César no supo qué contestar. Perplejo por la flema de Mercedes, por su negativa a considerar que su hija pudiese sufrir trastornos más graves que la adolescencia, acabó de ponerse el pijama y se acostó en silencio.

Ese fue el inicio de su única desavenencia crónica, de la única disputa que, pese a las muchas veces que hablaron de ello en los meses siguientes, no habían sido capaces de dirimir. Mercedes sostenía que llevar a Sofía a otro psicólogo no haría más que perturbarla. «Bastante revuelta está ya la pobre, como para que encima la hagamos creer que tiene una tara.» César opinaba que merecía la pena perturbarla un poco si así conseguían saber lo que de verdad le pasaba. «Pues qué le va a pasar, que es una adolescente. No sé por qué te empeñas en creer otra cosa», aducía Mercedes, y la discusión entraba en un bucle extenuante y hermético. En una ocasión, César perdió los nervios y acusó a Mercedes de avergonzarse de su hija. «Te sonrojas al comprar papel higiénico, cariño —dijo con una soma airada—. ¡Imagínate si alguien se entera de que Sofía va al psicólogo!» Ella lo miró estupefacta, como si acabara de recibir una noticia inconcebible. Luego rompió a llorar y corrió a encerrarse en el dormitorio. César necesitó varios días de contrición y disculpas para hacer que las aguas del matrimonio volvieran a su cauce. Pero ni en ese ni en ninguno de sus desencuentros previos, Mercedes se había mostrado tan desolada como la noche en que halló los preservativos en el neceser.

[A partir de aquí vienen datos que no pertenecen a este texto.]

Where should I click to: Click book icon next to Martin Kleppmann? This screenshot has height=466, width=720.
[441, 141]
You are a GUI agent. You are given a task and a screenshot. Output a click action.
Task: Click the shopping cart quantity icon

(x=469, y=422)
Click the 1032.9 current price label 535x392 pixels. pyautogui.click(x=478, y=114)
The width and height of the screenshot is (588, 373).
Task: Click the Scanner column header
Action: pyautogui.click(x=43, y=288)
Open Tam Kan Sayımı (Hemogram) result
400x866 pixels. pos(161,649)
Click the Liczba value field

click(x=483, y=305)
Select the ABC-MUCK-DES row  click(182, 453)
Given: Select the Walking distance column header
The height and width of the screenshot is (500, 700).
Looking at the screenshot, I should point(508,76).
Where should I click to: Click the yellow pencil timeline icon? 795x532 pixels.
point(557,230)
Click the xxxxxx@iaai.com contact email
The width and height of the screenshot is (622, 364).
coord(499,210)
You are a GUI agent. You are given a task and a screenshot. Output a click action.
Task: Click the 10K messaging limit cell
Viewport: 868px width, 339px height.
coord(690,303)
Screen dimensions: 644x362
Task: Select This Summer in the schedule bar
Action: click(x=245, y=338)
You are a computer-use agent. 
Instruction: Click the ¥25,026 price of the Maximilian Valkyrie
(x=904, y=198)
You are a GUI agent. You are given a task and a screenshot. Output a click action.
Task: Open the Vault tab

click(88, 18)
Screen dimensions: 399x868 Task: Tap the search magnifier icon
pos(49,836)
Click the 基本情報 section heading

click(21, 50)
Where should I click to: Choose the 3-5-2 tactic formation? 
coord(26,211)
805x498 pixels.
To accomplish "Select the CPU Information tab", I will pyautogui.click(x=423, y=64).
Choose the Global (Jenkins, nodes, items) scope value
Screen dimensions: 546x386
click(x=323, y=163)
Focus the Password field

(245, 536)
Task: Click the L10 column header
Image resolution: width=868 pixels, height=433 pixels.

—No sé qué quieres decir, pero me estás asustando —dijo César.

—Pues que algo tenía que fallar. La vida no puede ser tan perfecta.

—Nunca te he sido infiel, si es eso a lo que te refieres. Nunca se me ha pasado por la cabeza engañarte con otra. Esos preservativos siguen ahí porque me pareció que nos podrían hacer falta más adelante. Mercedes, mírame, por favor: te quiero.

Pero ella no le estaba escuchando. Se había alejado más y escrutaba el entorno con extrañeza, como si de pronto, después de tantos años, la cocina le resultase ajena. Dejó de llorar y, aturdida, se secó el rostro con la manga del pijama.

—Tengo frío —dijo, abrazándose a sí misma.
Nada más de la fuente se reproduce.